Dad’s safety appeal after son trapped under collapsed sand

Dad’s safety appeal after son trapped under collapsed sand

A father has urged people to take care digging on the beach after his 14-year-old son became trapped when a pile of excavated sand collapsed on top of him. 
Rescuers digging out Warren Gant on the beach at Anderby Creek, Lincolnshire

Teenager Warren Gant was instantly pinned beneath the surface during a family visit to the beauty spot of Anderby Creek, on the Lincolnshire coast. 

Dad Paul Gant said: "My youngest spotted the collapsing sand and shouted. We looked and could just see the top of Warren’s hair. It was quite worrying; there was a bit of panic. 

“What none of us had realised was how far he had dug in such a short time.” 

Paul, from Ilkeston in Derbyshire, had arrived for a spring day at the beach with Warren, wife Debbie, younger son Liam (13), and their dog on Saturday 8 April.  

Boys playing on the beach with a dog
Liam and Warren Gant playing on the beach with their dog (Photo: Paul Gant)

The boys were digging separately just yards from their parents when Warren’s pile of sand suddenly shifted and fell on top of him, the weight of it pinning him in a seated position, almost entirely covered. 

Paul continued: “I have done a lot of first aid through my involvement with Scouting over the years and knew we had to get his airway clear. 

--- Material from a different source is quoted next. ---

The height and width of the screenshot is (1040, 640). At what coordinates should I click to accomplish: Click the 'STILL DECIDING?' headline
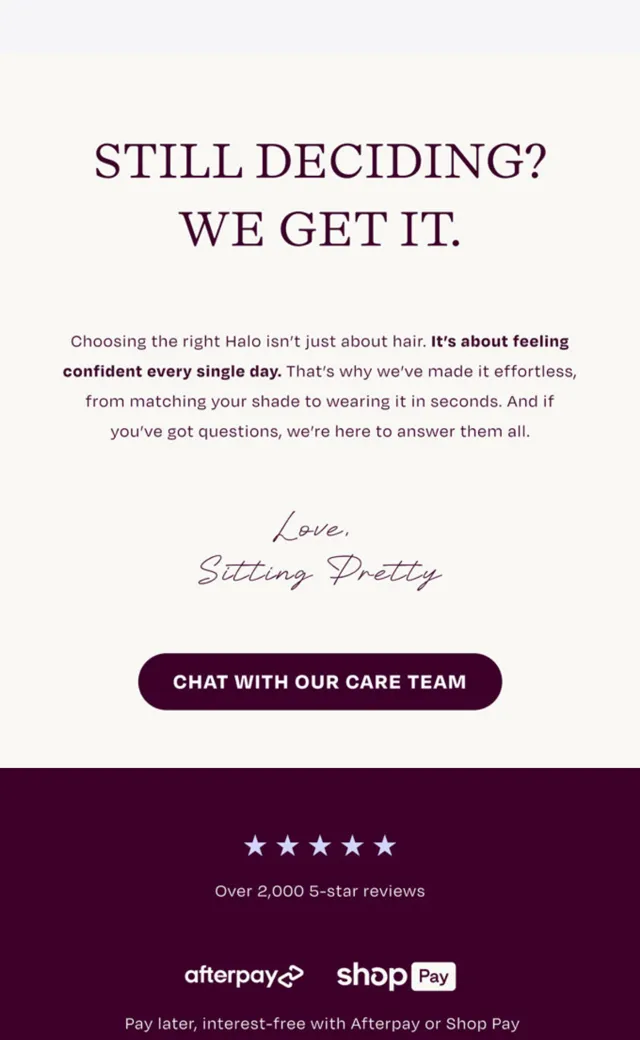click(x=320, y=161)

“My youngest scooped the sand from Warren’s face and within 30 seconds we had moved enough so he had a clear airway. 

“We tried to clear the sand but it was just causing it to slide back down again. We were just trying to dig as quickly as we could.  

“We called for help and people came over to help us. I dialled 999 and asked for the Coastguard – they were there in about 15 minutes, which was pretty good going for such an isolated location.” 

Coastguard Rescue Teams from Skegness and Mablethorpe responded along with Lincolnshire Fire and Rescue Service, and East Midlands Ambulance Service. 

Sand rescues must be carried out gently to avoid adding pressure around the trapped casualty and ensure they can breathe. 

Rescuers sweep back the sand, often by hand or with spades, taking care to avoid causing injury. They are backed by a second line of support moving the excavated material further away to stop it sliding back in. 

Less than an hour after Paul’s 999 call at about 12.40pm, Warren was pulled from beneath approximately 4ft of sand – to the great relief of his parents – and checked over by paramedics. 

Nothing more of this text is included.